-- begin DATA SHOWN --

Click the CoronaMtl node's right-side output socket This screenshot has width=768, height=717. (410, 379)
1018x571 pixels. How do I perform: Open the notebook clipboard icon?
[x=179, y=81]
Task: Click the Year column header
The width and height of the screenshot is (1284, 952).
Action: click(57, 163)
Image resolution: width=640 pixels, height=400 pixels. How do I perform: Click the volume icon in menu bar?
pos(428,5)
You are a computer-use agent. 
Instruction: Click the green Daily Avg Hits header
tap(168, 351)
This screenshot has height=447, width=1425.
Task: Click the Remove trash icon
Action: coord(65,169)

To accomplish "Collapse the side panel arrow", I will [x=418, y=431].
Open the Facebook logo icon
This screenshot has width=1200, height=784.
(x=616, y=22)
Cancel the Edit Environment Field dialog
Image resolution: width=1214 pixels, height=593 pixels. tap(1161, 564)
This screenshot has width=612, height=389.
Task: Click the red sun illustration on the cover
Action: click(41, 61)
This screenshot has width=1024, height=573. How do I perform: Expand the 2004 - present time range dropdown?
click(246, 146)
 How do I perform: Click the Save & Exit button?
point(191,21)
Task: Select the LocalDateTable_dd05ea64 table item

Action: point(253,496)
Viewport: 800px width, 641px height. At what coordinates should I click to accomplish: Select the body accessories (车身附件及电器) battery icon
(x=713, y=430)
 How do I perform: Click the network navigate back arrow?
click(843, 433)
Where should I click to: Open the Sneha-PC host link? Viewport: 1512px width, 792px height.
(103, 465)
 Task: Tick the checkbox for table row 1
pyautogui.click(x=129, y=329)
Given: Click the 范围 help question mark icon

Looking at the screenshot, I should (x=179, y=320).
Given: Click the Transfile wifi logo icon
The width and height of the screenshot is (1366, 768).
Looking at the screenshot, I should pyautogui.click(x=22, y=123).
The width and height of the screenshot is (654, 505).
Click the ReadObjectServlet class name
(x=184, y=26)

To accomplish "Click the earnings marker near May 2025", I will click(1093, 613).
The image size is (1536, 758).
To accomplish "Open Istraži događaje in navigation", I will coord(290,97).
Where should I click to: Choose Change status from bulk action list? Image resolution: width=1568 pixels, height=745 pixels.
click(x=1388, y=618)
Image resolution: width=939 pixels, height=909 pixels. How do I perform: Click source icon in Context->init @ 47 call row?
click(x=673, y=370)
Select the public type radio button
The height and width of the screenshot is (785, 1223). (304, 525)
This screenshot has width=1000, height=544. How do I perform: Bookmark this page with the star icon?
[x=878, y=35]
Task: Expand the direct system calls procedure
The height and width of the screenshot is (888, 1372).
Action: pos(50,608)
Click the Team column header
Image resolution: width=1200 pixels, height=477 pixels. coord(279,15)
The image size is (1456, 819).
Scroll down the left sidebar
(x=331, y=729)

-- end DATA SHOWN --

Reproduce every row above word for word, without changing anything.

- FULL SOLUTION -
Click the CoronaMtl node's right-side output socket This screenshot has width=768, height=717. (410, 379)
1018x571 pixels. How do I perform: Open the notebook clipboard icon?
[x=179, y=81]
Task: Click the Year column header
The width and height of the screenshot is (1284, 952).
Action: click(57, 163)
Image resolution: width=640 pixels, height=400 pixels. How do I perform: Click the volume icon in menu bar?
pos(428,5)
You are a computer-use agent. 
Instruction: Click the green Daily Avg Hits header
tap(168, 351)
This screenshot has height=447, width=1425.
Task: Click the Remove trash icon
Action: coord(65,169)

To accomplish "Collapse the side panel arrow", I will [x=418, y=431].
Open the Facebook logo icon
This screenshot has width=1200, height=784.
(x=616, y=22)
Cancel the Edit Environment Field dialog
Image resolution: width=1214 pixels, height=593 pixels. tap(1161, 564)
This screenshot has width=612, height=389.
Task: Click the red sun illustration on the cover
Action: click(41, 61)
This screenshot has width=1024, height=573. How do I perform: Expand the 2004 - present time range dropdown?
click(246, 146)
 How do I perform: Click the Save & Exit button?
point(191,21)
Task: Select the LocalDateTable_dd05ea64 table item

Action: point(253,496)
Viewport: 800px width, 641px height. At what coordinates should I click to accomplish: Select the body accessories (车身附件及电器) battery icon
(x=713, y=430)
 How do I perform: Click the network navigate back arrow?
click(843, 433)
Where should I click to: Open the Sneha-PC host link? Viewport: 1512px width, 792px height.
(103, 465)
 Task: Tick the checkbox for table row 1
pyautogui.click(x=129, y=329)
Given: Click the 范围 help question mark icon

Looking at the screenshot, I should (x=179, y=320).
Given: Click the Transfile wifi logo icon
The width and height of the screenshot is (1366, 768).
Looking at the screenshot, I should pyautogui.click(x=22, y=123).
The width and height of the screenshot is (654, 505).
Click the ReadObjectServlet class name
(x=184, y=26)

To accomplish "Click the earnings marker near May 2025", I will click(1093, 613).
The image size is (1536, 758).
To accomplish "Open Istraži događaje in navigation", I will coord(290,97).
Where should I click to: Choose Change status from bulk action list? Image resolution: width=1568 pixels, height=745 pixels.
click(x=1388, y=618)
Image resolution: width=939 pixels, height=909 pixels. How do I perform: Click source icon in Context->init @ 47 call row?
click(x=673, y=370)
Select the public type radio button
The height and width of the screenshot is (785, 1223). (304, 525)
This screenshot has width=1000, height=544. How do I perform: Bookmark this page with the star icon?
[x=878, y=35]
Task: Expand the direct system calls procedure
The height and width of the screenshot is (888, 1372).
Action: pos(50,608)
Click the Team column header
Image resolution: width=1200 pixels, height=477 pixels. coord(279,15)
The image size is (1456, 819).
Scroll down the left sidebar
(x=331, y=729)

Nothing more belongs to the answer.